Here’s a simplified Kafka topic structure for our saga:
orders.events
inventory.events
payments.events
shipping.events
When an order is created, the OrderService publishes an OrderCreated event to orders.events.
// orders.events
{
"eventType": "OrderCreated",
"orderId": "ORD123",
"customerId": "CUST456",
"items": [
{"productId": "PROD789", "quantity": 2}
],
"timestamp": "2023-10-27T10:00:00Z"
}
The InventoryService consumes OrderCreated events. If inventory is available, it publishes an InventoryReserved event to inventory.events.
// inventory.events
{
"eventType": "InventoryReserved",
"orderId": "ORD123",
"customerId": "CUST456",
"productId": "PROD789",
"quantityReserved": 2,
"timestamp": "2023-10-27T10:01:00Z"
}
If inventory is not available, it publishes an InventoryReservationFailed event, triggering the compensation flow for the OrderCreated step (which in this simple case, might just be marking the order as failed).
The PaymentService consumes InventoryReserved events. Upon successful payment, it publishes a PaymentProcessed event to payments.events.
// payments.events
{
"eventType": "PaymentProcessed",
"orderId": "ORD123",
"customerId": "CUST456",
"amount": 50.00,
"transactionId": "TXNABC",
"timestamp": "2023-10-27T10:02:00Z"
}
If payment fails, it publishes PaymentFailed, initiating compensation. For PaymentFailed, the compensation involves publishing an InventoryReservationReleased event to inventory.events to undo the previous reservation.
// inventory.events
{
"eventType": "InventoryReservationReleased",
"orderId": "ORD123",
"customerId": "CUST456",
"productId": "PROD789",
"quantityReleased": 2,
"timestamp": "2023-10-27T10:03:00Z"
}
Finally, the ShippingService consumes PaymentProcessed events. Upon successful shipping, it publishes a OrderShipped event to shipping.events.
// shipping.events
{
"eventType": "OrderShipped",
"orderId": "ORD123",
"customerId": "CUST456",
"trackingNumber": "TRKXYZ",
"timestamp": "2023-10-27T10:04:00Z"
}
If shipping fails (e.g., ShippingFailed), compensation cascades backward: OrderShipped fails -> PaymentRefunded event published to payments.events -> PaymentRefunded triggers InventoryReservationReleased to inventory.events.

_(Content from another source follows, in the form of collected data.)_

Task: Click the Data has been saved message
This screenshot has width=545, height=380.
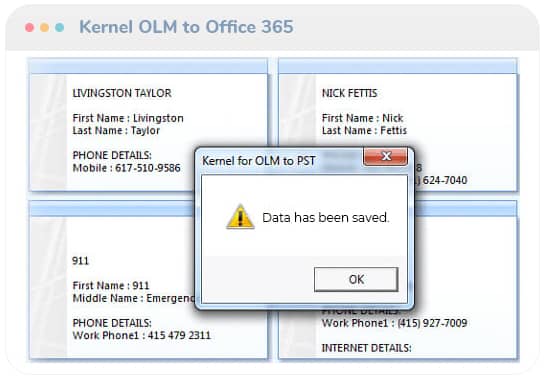Action: click(x=325, y=218)
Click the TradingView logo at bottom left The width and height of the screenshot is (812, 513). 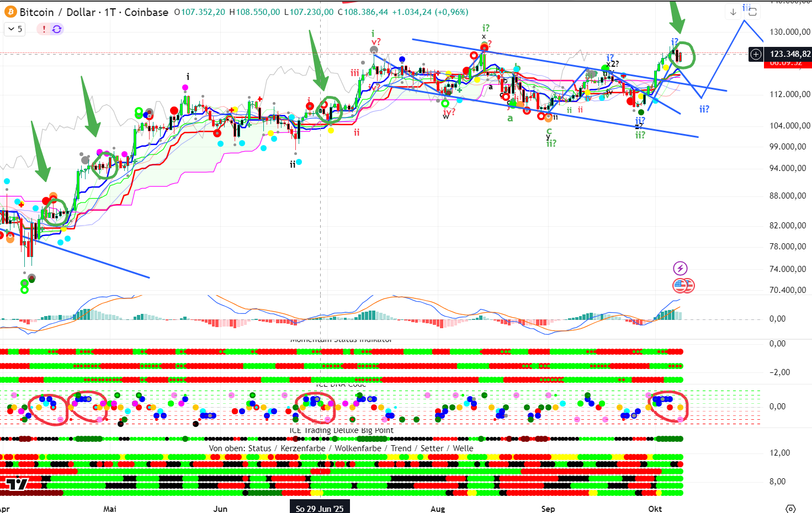pos(17,484)
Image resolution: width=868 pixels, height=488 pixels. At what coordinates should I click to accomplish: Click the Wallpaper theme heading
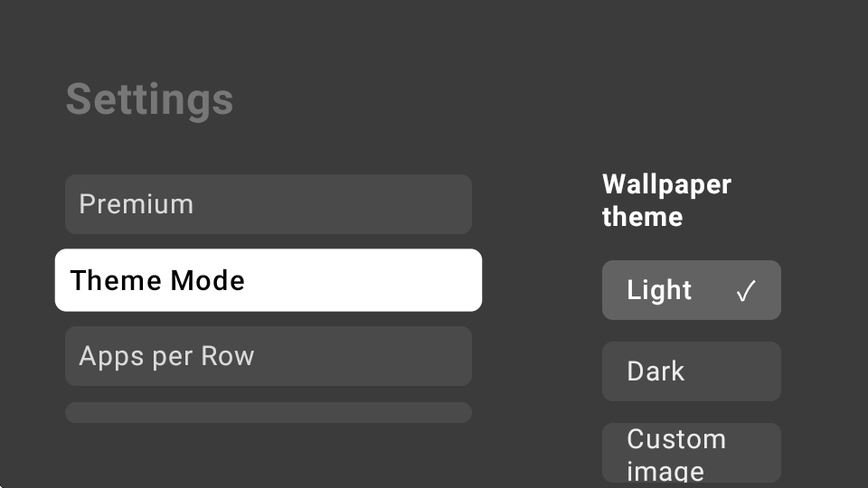[666, 201]
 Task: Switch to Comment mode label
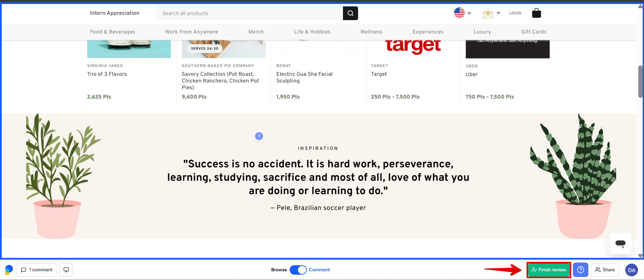click(x=319, y=270)
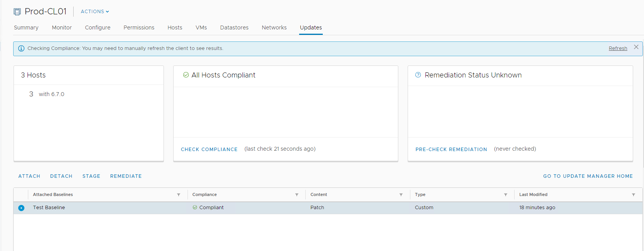The width and height of the screenshot is (644, 251).
Task: Expand the ACTIONS dropdown menu
Action: (95, 12)
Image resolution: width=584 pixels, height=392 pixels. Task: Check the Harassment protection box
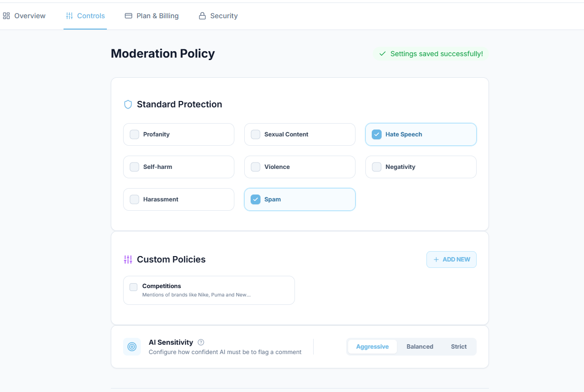pos(134,199)
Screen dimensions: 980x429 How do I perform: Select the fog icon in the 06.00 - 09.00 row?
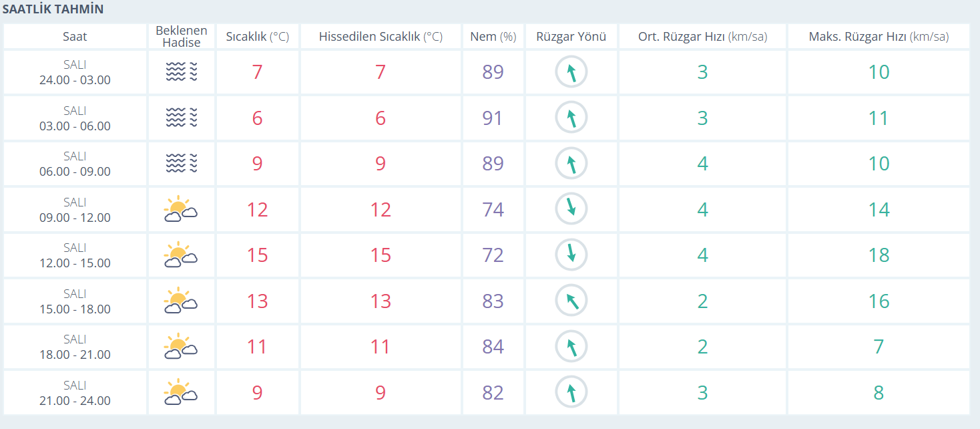182,164
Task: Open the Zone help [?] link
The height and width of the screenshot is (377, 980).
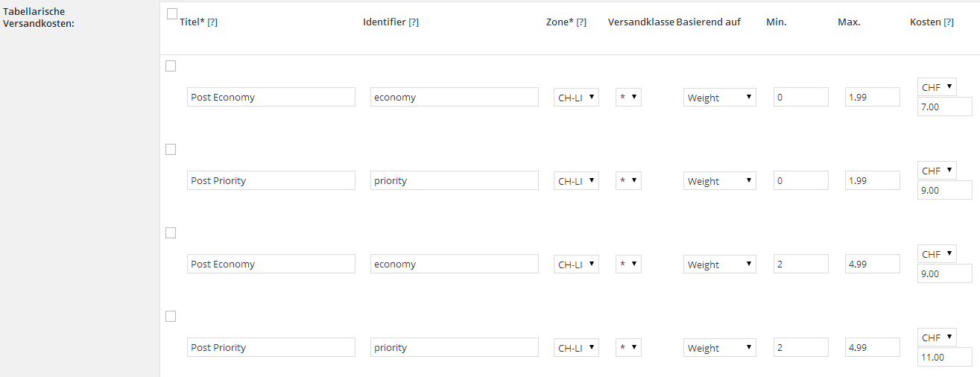Action: click(581, 22)
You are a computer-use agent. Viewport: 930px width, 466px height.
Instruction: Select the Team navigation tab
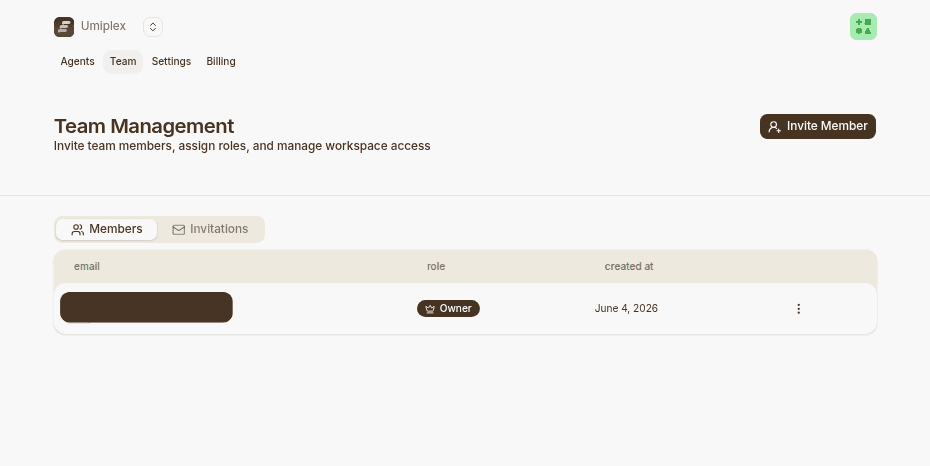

The core of this coordination lies in each service listening to events from the previous stage and publishing its own outcome event. The "saga orchestrator" is implicitly distributed across these services, each acting as a state machine reacting to events. The Kafka topics act as the shared log of all saga progress and failures.
What most people miss is that the compensation logic isn’t just a "rollback" in the database sense. It’s about publishing compensating events. For instance, a PaymentFailed event doesn’t just cancel the payment; it triggers the release of inventory by publishing an InventoryReservationReleased event. The system’s state is updated by the effects of these compensating events being consumed.
This event-driven approach to sagas provides a highly decoupled and resilient system. If a service is temporarily down, Kafka ensures events are durably stored and will be processed once the service recovers.
The next logical step in building more complex sagas involves handling parallel branches or more intricate conditional logic, which can be managed by introducing dedicated saga coordination topics or more sophisticated event routing.